Planning and Construction 
Credit is given to the Conservative leader of Cardiff City Council, Ron Watkiss, for bringing St David's Hall to fruition. A bronze bust of him is on display in the foyer of the building.

Architects Seymour Harris Partnership had the task of fitting a major 2000 seat, acoustically perfect auditorium, with surrounding dressing rooms, bars, foyers, a restaurant, offices and spacious concourse into a cramped city centre space.  The space available was so cramped that they had to fit the complex into and on top of an already planned and partly built St. David's Shopping Centre. As a result, they had to use every inch of space available and the building has an unusual shape. The main contractor was John Laing & Son. It held its first concert on 11 September 1982.  It was officially opened over 5 months after the first concert on 15 February 1983 by the Queen Mother, followed by a concert by the Welsh Symphony Orchestra conducted by Owain Arwel Hughes. Hughes and Watkiss later brought the Welsh Proms to the venue.

The Wales Millennium Centre has added significantly to the arts and cultural scene already present in the city of Cardiff. The angular grey concrete that makes up nearly the whole visible exterior and some interior foyers looks unmistakably 1970s/1980s modernist new build; the architectural magazine Building Design described the hall's style as "complex late brutalism".

BBC NOW 
BBC National Orchestra and Chorus of Wales (BBC NOW) is the orchestra-in-residence at St David's Hall, performing regularly between September and June each year. Almost all of the orchestra's concerts at St David's Hall are recorded for live or deferred broadcast on BBC Radio 3, and there are dedicated recording facilities within the concert hall to facilitate broadcasts.

21st century

Major events held at the Hall include the BBC Cardiff Singer of the World competition held every two years and the Welsh Proms held annually. Prizes for the Welsh Artist of the Year are awarded at the venue every June, followed by an exhibition of the winners and shortlisted works.

St David's Hall is continually developing its variety of shows. It re-branded the L3 Lounge venue, which has a partly seated capacity of 350 and is mainly used for daytime concerts, the Roots Unearthed folk series and Blas* – A Taste of the Fresh Welsh Sound.

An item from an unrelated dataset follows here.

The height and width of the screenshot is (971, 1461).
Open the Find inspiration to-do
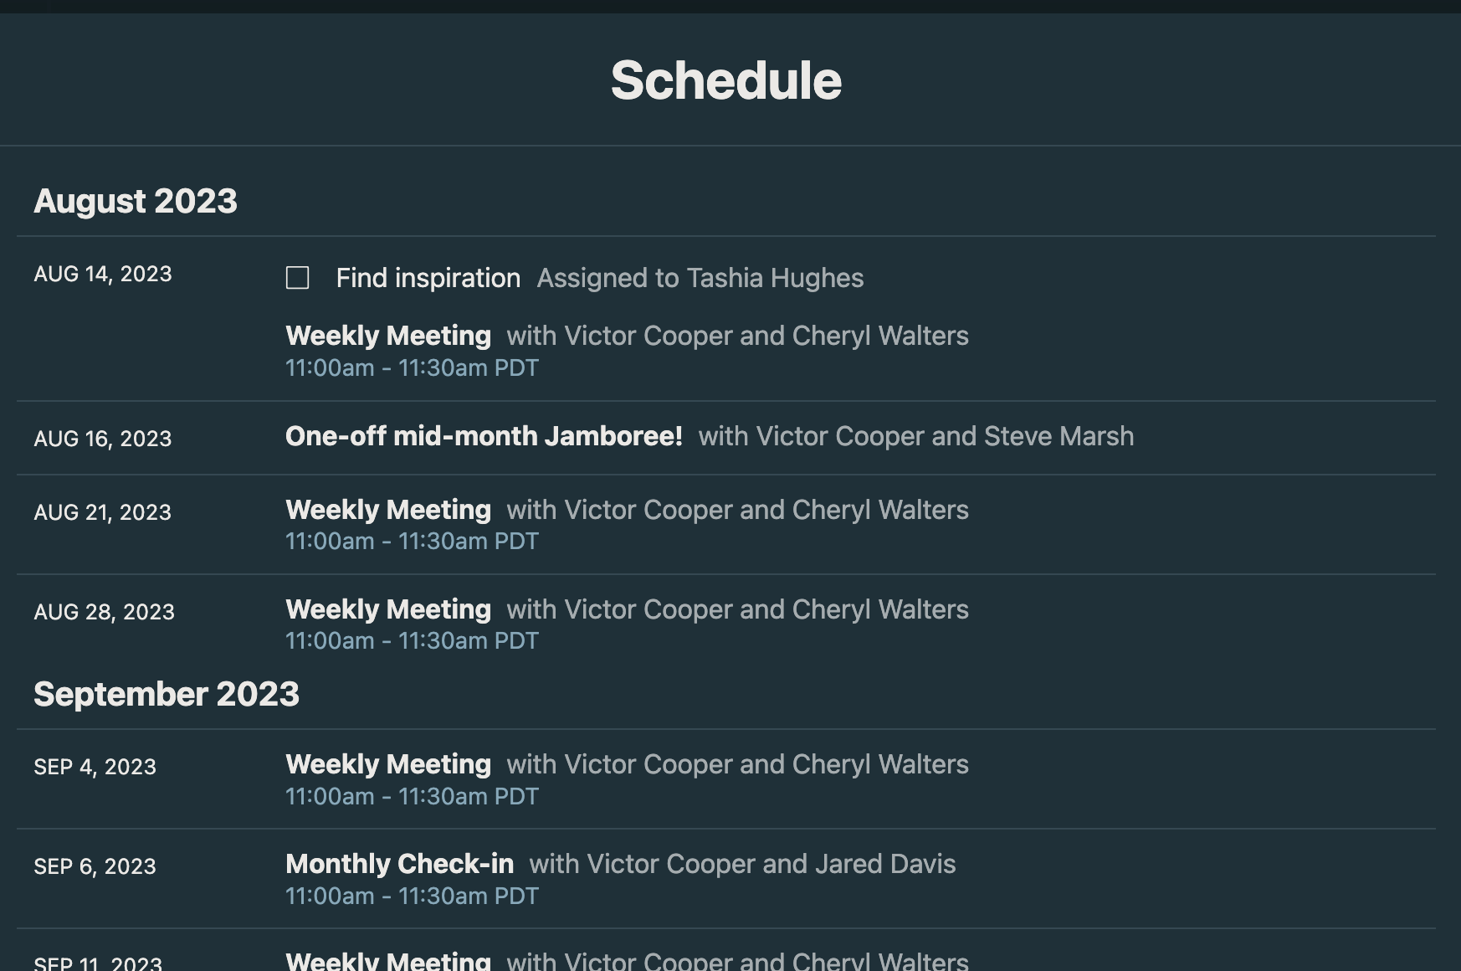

In November 2022 talks were taking place between Cardiff Council and Academy Music Group (AMG) with view to AMG taking over the running of the venue. There was also a maintenance backlog which the council hoped would be taken on by the new operator.

Organ 
The concert organ of St. David's Hall was completed by Peter Collins in 1982, at a cost of £168,000. This would be the largest organ he ever built. The wooden case was designed by Ralph Downes. Due to problems with the action, J. W. Walker & Sons replaced the action and console, a great embarrassment at the time considering the cost of the organ. The organ has 3 manuals, and German-style continental registrations.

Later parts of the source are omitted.